[HN Gopher] Strengths and limitations of diffusion language models
       ___________________________________________________________________
        
       Strengths and limitations of diffusion language models
        
       Author : rbanffy
       Score  : 52 points
       Date   : 2025-05-22 10:10 UTC (12 hours ago)
        
 (HTM) web link (www.seangoedecke.com)
 (TXT) w3m dump (www.seangoedecke.com)
        
       | cubefox wrote:
       | That's a nice explanation. I wonder whether autoregressive and
       | diffusion language models could be combined such that the model
       | only denoises the (most recent) end of a sequence of text, like a
       | paragraph, while the rest is unchangeable and allows for key-
       | value caching.
        
         | gfysfm wrote:
         | Hi, I wrote the post. Thank you!
         | 
         | That's how it does work, but unfortunately denoising the last
         | paragraph requires computing attention scores for every token
         | in that paragraph, which requires checking those tokens against
         | every token in the sequence. So it's still much less cacheable
         | than the equivalent autoregressive model.
        
       | billconan wrote:
       | I'm curious, in image generation, flow matching is said to be
       | better than diffusion, then why do these language models still
       | start from diffusion, instead of jumping to flow matching
       | directly?
        
         | gessha wrote:
         | This is just a guess but I think it's due to diffusion training
         | being more popular so we've figured more of the kinks with
         | those models. Flow matching models might follow after you
         | figure out some of their hyperparameters.
        
       | mountainriver wrote:
       | A big discussion on this happened here as well
       | https://news.ycombinator.com/item?id=44057820
       | 
       | There is quite a bit of evidence diffusion models work better at
       | reasoning because they don't suffer from early token bias.
       | 
       | https://github.com/HKUNLP/diffusion-vs-ar
       | https://arxiv.org/html/2410.14157v3
        
       | accrual wrote:
       | Great overview.
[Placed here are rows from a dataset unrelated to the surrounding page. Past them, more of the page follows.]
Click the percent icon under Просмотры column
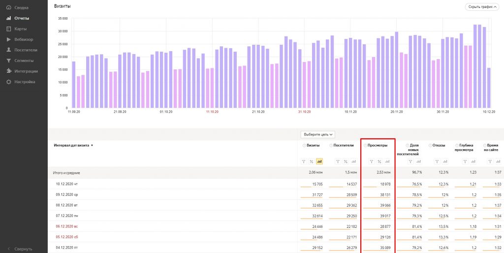 click(x=379, y=161)
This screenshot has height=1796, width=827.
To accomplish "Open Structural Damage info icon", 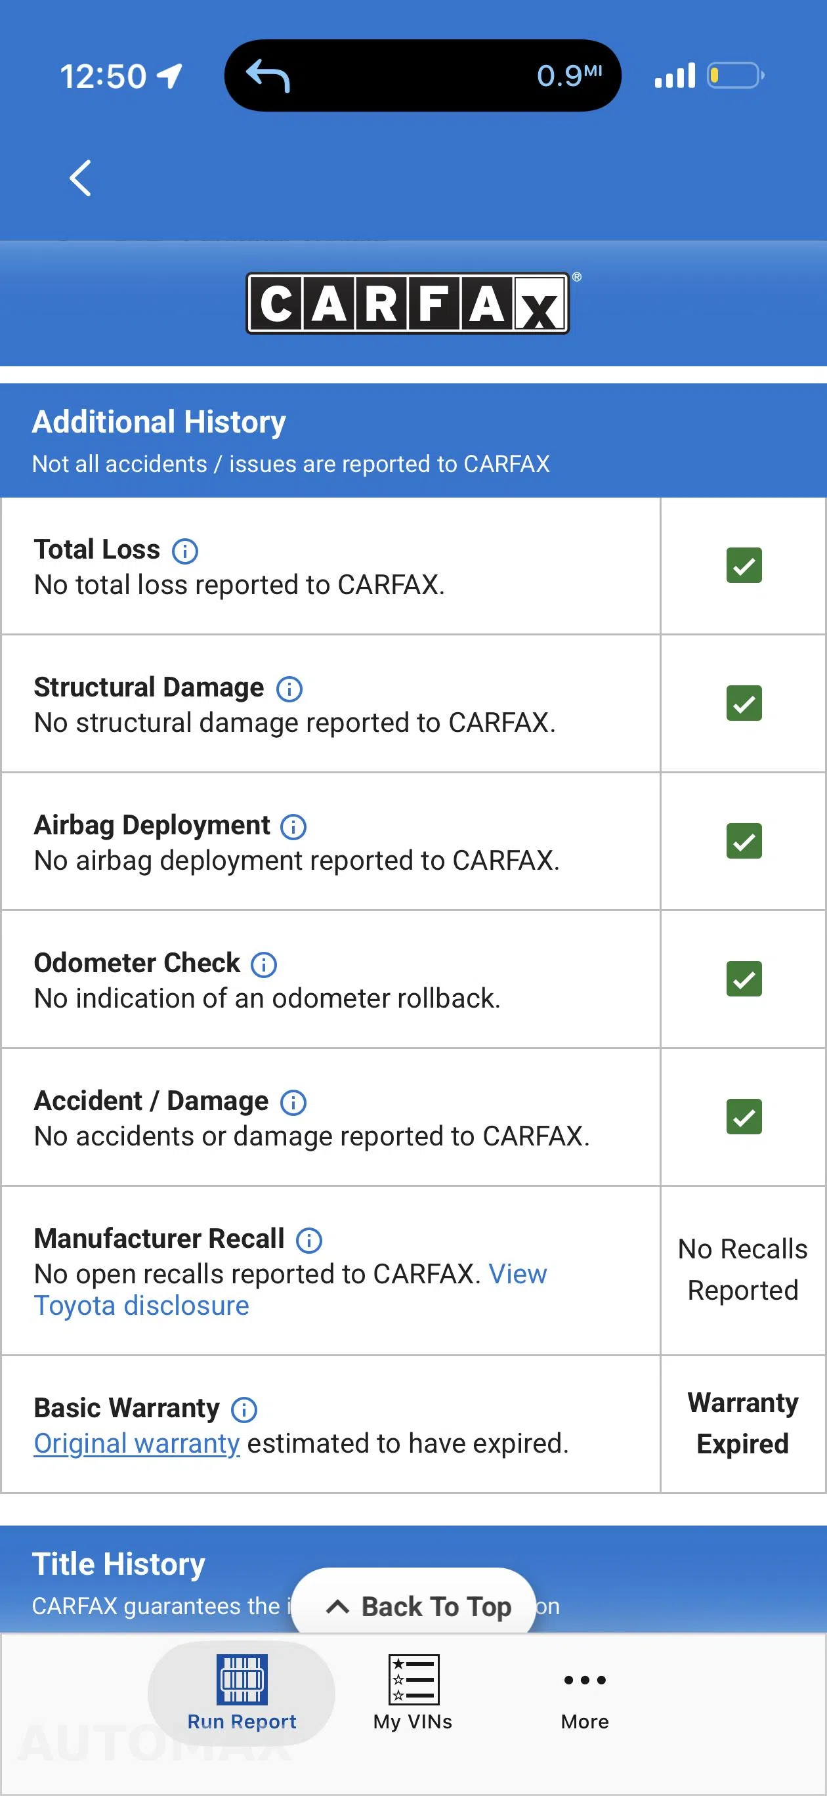I will [289, 689].
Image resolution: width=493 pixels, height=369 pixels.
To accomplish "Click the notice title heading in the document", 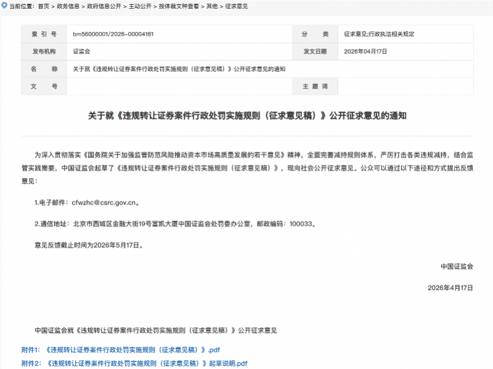I will click(x=247, y=113).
I wonder if we'll start to see more text
       | diffusion models from other players, or maybe even a mixture of
       | diffusion and transformer models alternating roles behind a
       | single UI, depending on the context and request.
        
         | shrubhub wrote:
         | The diffusion models are (or can be) transformer models!
         | They're just not autoregressive.
        
       ___________________________________________________________________
       (page generated 2025-05-22 23:01 UTC)